2. Le récit, gardien du temps

2.1. La réplique poétique aux apories du temps

Que le récit augmente la signification et la cohérence de l’expérience temporelle, c’est là une idée qui se trouve défendue dans Temps et récit au moyen de deux affirmations symétriques : « le temps devient temps humain dans la mesure où il est articulé sur un mode narratif » ; « le récit atteint sa signification plénière quand il devient une condition de l’existence temporelle »148. L’articulation conjointe de ces deux affirmations

suggérerait un cercle hermétique entre temporalité et narrativité, si ne venait s’ajouter une troisième thèse, à vrai dire tout aussi importante dans l’économie générale de l’ouvrage : l’expérience temporelle, sitôt réfléchie en concepts, s’avère intrinsèquement aporétique.

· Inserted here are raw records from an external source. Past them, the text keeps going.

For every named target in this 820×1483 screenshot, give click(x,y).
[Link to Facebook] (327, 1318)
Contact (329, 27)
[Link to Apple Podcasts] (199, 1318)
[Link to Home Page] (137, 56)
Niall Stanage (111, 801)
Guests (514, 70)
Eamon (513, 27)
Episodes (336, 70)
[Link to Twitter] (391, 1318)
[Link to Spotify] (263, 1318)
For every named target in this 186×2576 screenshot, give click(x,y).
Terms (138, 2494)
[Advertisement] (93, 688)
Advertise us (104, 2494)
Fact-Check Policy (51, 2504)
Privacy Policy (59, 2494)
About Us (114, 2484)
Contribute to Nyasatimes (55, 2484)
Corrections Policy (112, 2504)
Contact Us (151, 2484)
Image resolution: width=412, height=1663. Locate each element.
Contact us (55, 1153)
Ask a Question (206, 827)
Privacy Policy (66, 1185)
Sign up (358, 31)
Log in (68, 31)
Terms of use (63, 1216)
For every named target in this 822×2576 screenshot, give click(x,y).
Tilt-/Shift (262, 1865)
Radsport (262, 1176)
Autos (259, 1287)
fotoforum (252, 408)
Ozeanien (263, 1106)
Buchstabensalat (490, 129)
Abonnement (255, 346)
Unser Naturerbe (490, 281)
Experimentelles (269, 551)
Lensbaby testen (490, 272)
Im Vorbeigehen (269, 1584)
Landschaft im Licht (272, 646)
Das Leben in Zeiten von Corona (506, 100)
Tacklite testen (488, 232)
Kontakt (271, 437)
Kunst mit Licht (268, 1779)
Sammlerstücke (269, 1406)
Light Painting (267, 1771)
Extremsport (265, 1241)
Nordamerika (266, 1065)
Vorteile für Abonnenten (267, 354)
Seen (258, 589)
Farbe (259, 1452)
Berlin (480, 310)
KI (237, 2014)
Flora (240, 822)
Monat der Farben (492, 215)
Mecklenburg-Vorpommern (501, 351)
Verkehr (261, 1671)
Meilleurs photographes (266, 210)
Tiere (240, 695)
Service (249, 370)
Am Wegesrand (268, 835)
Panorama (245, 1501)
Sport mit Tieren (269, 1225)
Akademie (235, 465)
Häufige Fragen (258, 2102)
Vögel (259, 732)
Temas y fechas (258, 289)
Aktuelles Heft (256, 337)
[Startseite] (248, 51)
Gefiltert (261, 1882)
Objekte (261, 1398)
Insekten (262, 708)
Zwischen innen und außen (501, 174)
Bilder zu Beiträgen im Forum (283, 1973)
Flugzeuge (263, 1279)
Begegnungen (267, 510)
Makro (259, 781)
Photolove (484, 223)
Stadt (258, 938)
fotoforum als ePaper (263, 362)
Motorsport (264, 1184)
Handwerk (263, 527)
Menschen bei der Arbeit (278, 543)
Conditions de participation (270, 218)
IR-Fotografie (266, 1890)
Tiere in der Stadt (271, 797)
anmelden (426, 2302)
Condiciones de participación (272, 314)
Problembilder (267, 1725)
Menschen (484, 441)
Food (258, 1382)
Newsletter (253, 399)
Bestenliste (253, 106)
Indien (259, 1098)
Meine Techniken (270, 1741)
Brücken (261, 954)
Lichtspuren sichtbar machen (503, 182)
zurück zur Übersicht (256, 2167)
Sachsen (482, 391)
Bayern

En regard des deux thèses précédentes, cette dernière assertion implique non seulement que le récit tend à articuler de façon originale l’expérience humaine du temps, mais encore qu’il le fait en guise de réplique poétique : la « signification plénière » du récit, soutient Ricœur, consiste précisément à surmonter l’impasse théorique que font apparaître les conceptions philosophiques du temps en vertu de leur incompatibilité foncière.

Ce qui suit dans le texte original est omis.